Notre voile d’ignorance

 

Je n’ai jamais réussi à me mettre d’avance à la place de moi-même.

Je m’explique : par le passé, quand j’ai été confronté à un changement de vie décisif, je n’ai pas su anticiper correctement l’état dans lequel je me retrouverais après le changement.
Je me suis découvert en proie à des émotions, à des désirs, à des pensées dont rien ne laissaient supposer la venue ni l’intensité dans la situation précédente.

De tels changements peuvent avoir plusieurs natures, mais, en général, ils touchent aux étais de l’existence : il s’agit par exemple d’une séparation amoureuse, d’un nouveau métier, d’un déménagement.
Chaque fois que je me suis retrouvé devant des chemins existentiels qui bifurquent, j’ai tenté, afin d’effectuer les bons arbitrages, de comprendre où chaque voie qui s’offrait m’emmenait, à quels paysages elle ouvrait.
Mais j’ai fait les plus grossières erreurs.
Quand j’imaginais qu’une séparation se révélerait une libération, une explosion de vitalité, je me suis retrouvé en proie à l’angoisse et à l’esseulement.
Ou bien, au contraire, quand je considérais qu’un déménagement – de la ville pour la campagne – serait un arrachement inconfortable, suivi d’un patient retissage des habitudes, je me suis aperçu qu’il m’apportait immédiatement une sérénité insoupçonnée.

Le plus étonnant dans cette affaire, c’est que j’ai l’impression, quand je considère mes amis ou mes proches, de deviner mieux qu’eux-mêmes ce qu’il va advenir d’eux, quand ils prennent des décisions capitales.
L’un quitte un métier urbain pour tenter une nouvelle activité dans un village, et je vois la déception et le naufrage avant lui.
L’autre est terriblement abattu parce que sa petite amie vient de le quitter, et je pressens que six mois plus tard, après sa traversée des ombres, il rayonnera, arborera un sourire qu’il avait depuis longtemps perdu, au milieu d’un printemps retrouvé.

Comment se fait-il qu’on se mette plus facilement à la place des autres que de soi-même, quand il s’agit de l’avenir ?

C’est sans doute que l’on est capable d’embrasser, chez les autres, le mouvement général de la vie, avec ses articulations et ses scansions, sa logique d’ensemble.
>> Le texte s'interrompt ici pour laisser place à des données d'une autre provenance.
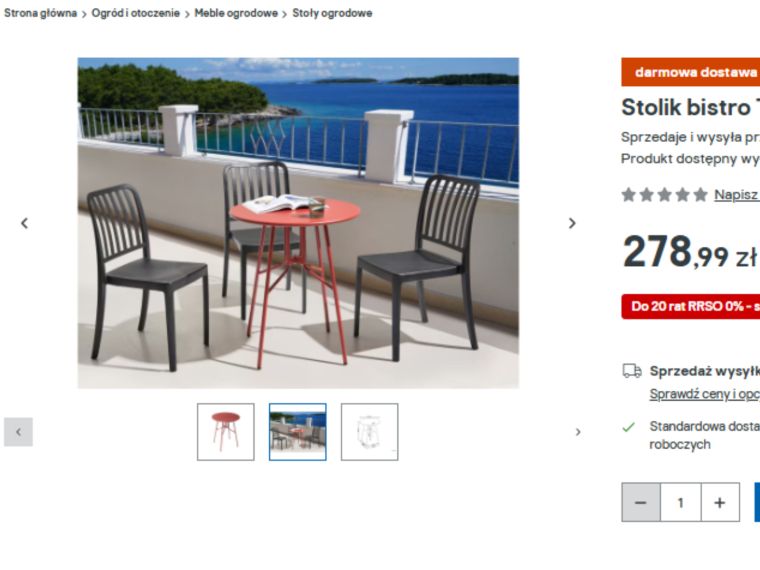Select the terrace scene thumbnail
The width and height of the screenshot is (760, 570).
tap(298, 432)
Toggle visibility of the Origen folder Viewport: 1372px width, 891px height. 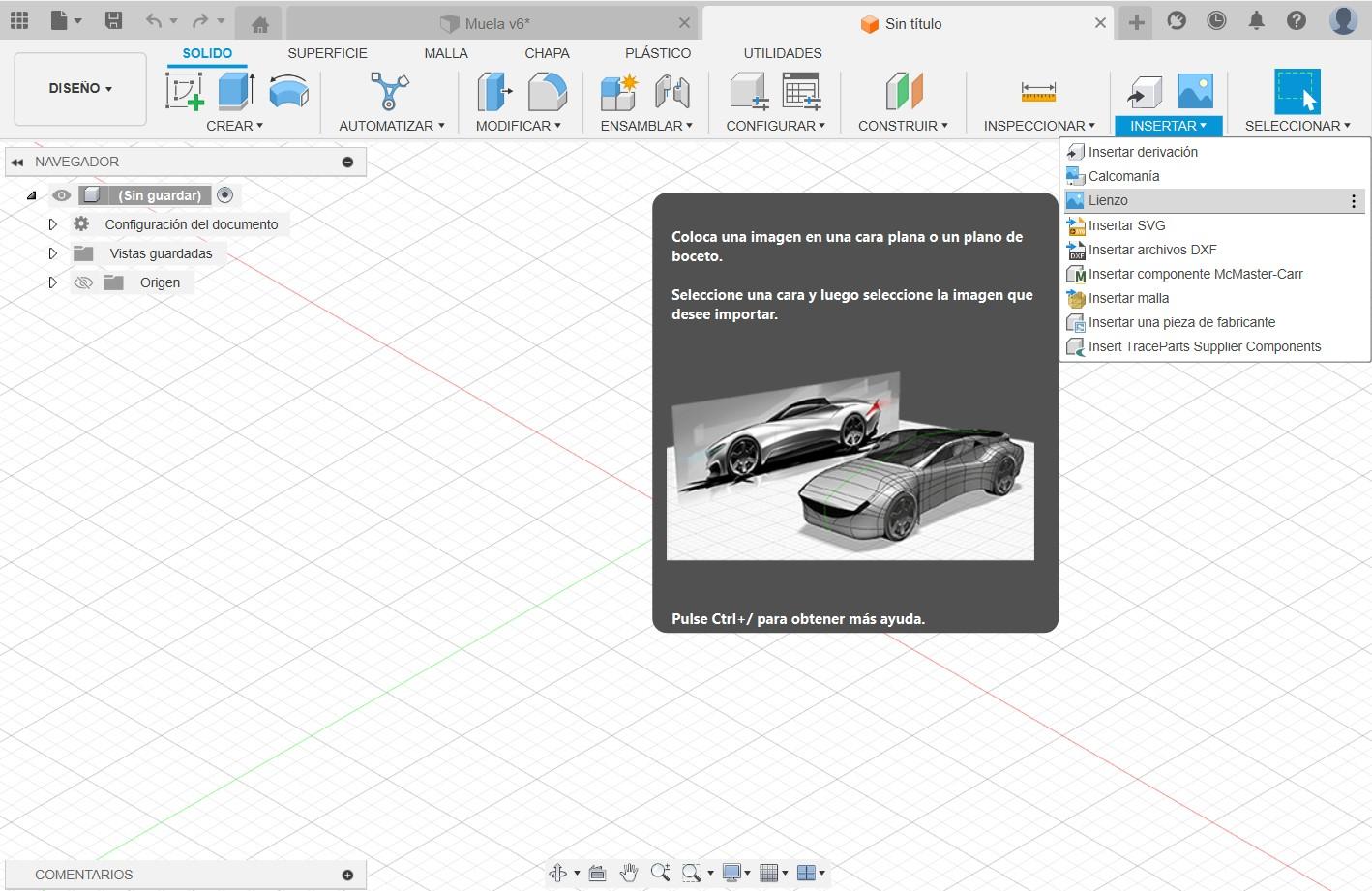point(83,282)
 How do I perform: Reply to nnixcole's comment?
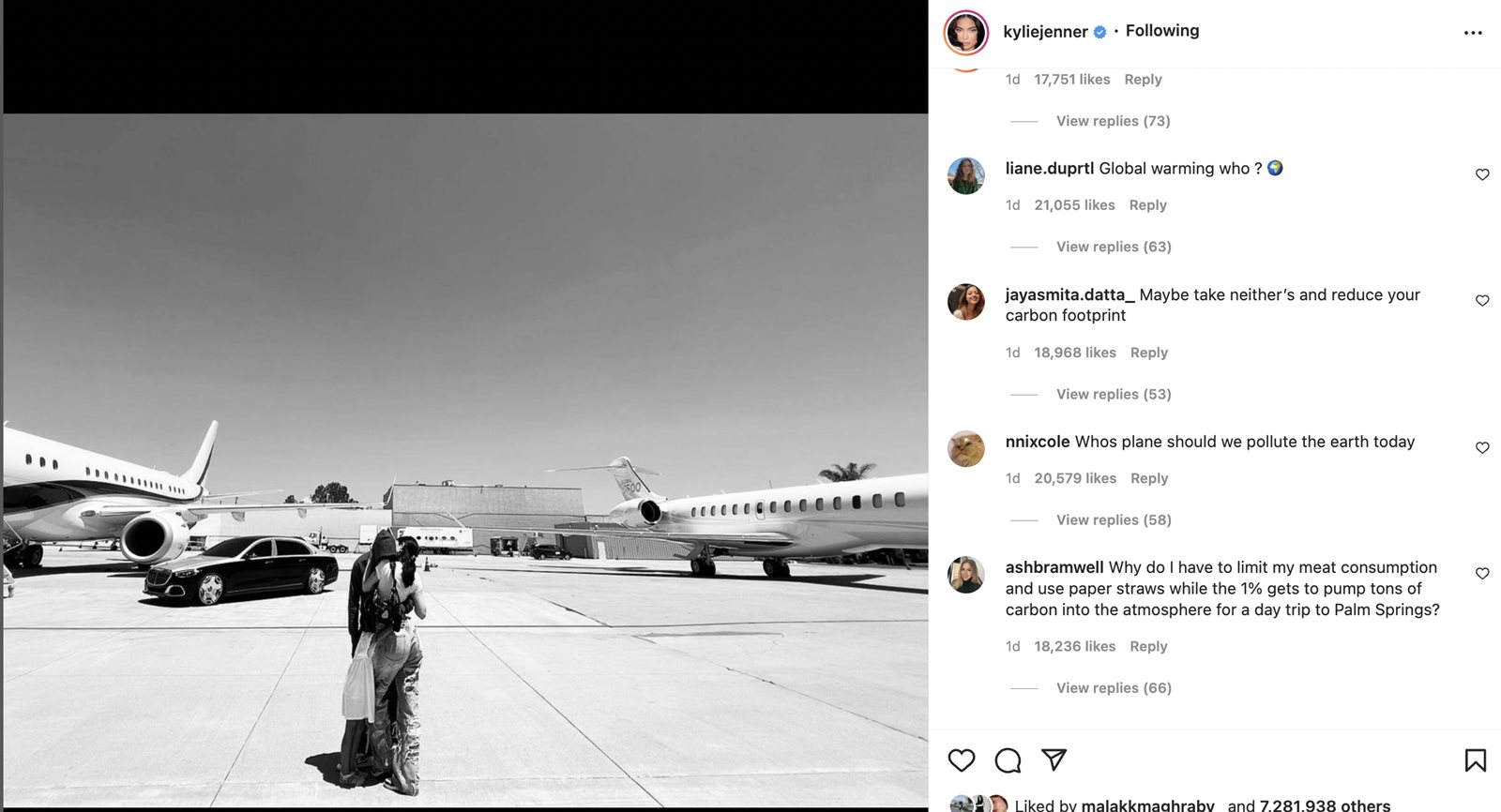(1149, 478)
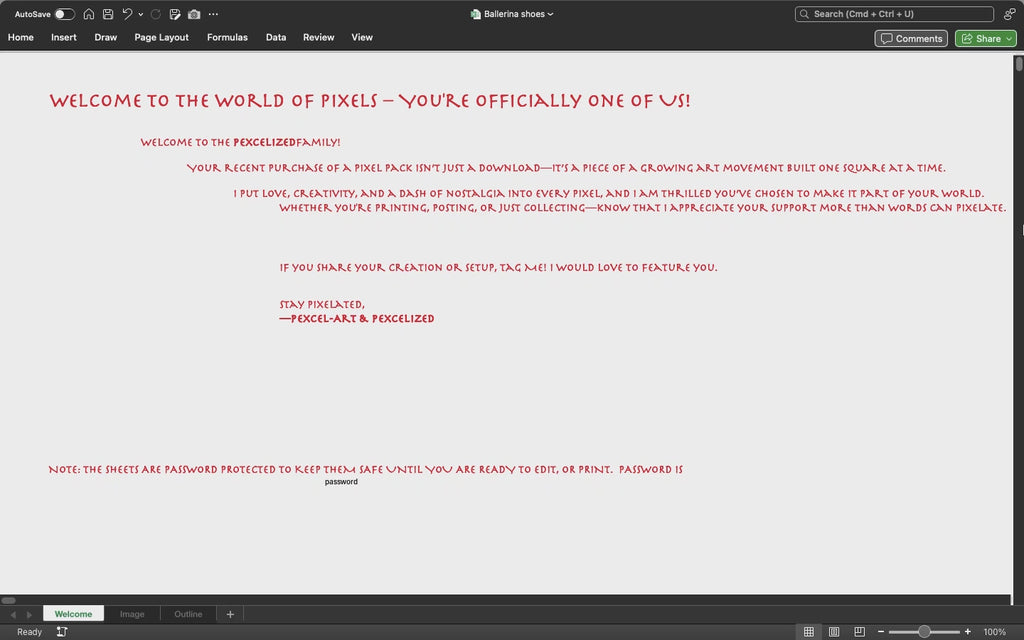This screenshot has width=1024, height=640.
Task: Open the Comments pane button
Action: click(x=911, y=38)
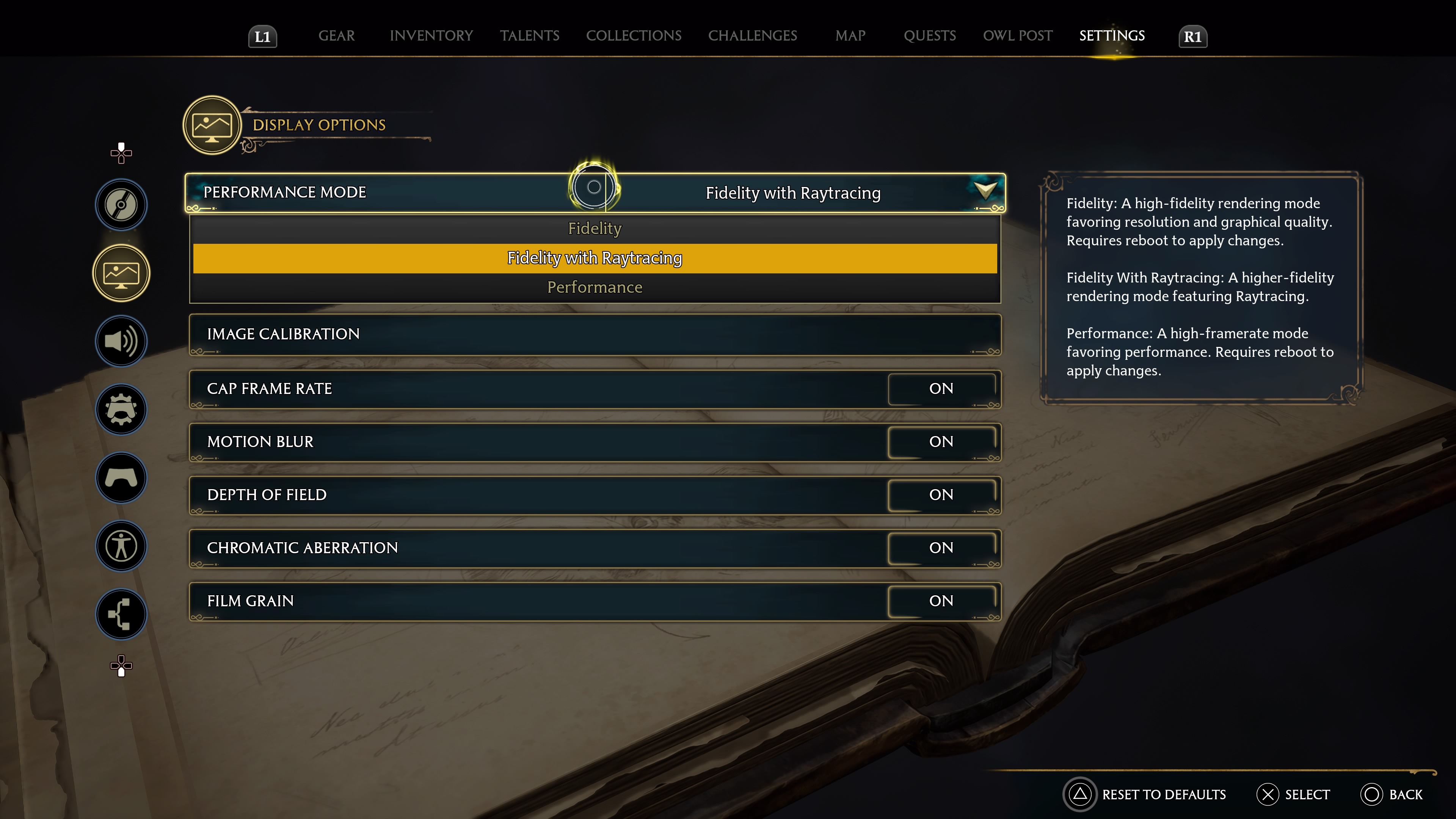Open the Audio settings sidebar icon
Viewport: 1456px width, 819px height.
[x=120, y=340]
On voit grosso modo où ils vont, s’ils se précipitent dans un mur ou non.

Alors que pour soi-même, une telle vision panoramique n’est pas possible, et nous sommes chaque fois aux prises avec un état inconnu qui est comme un trou, un gouffre qui s’ouvre sous nos pieds, dans lequel nous tombons si profondément que nous ne voyons pas les alentours ni même le ciel.

Pour user d’une métaphore musicale, nous entendons la mélodie de l’existence des autres, quand nous percevons pour nous-mêmes chaque note successivement, avec tant de puissance qu’elle nous assourdit et couvre ce qui la suit comme ce qui la précède.
Il y a de nombreux inconvénients à cette situation, et notamment celui-ci : que toutes nos décisions rationnelles sont mal avisées.

Mais il y a aussi un avantage, sans aucun doute, à notre voile d’ignorance : nous nous réservons davantage de surprises à nous-mêmes que ne le font nos proches. Mon incapacité à me projeter dans mon moi futur me prémunit contre l’ennui.
Pour connaître ma vie, la déduction ne m’est d’aucun secours : je n’ai d’autre latitude que de la vivre.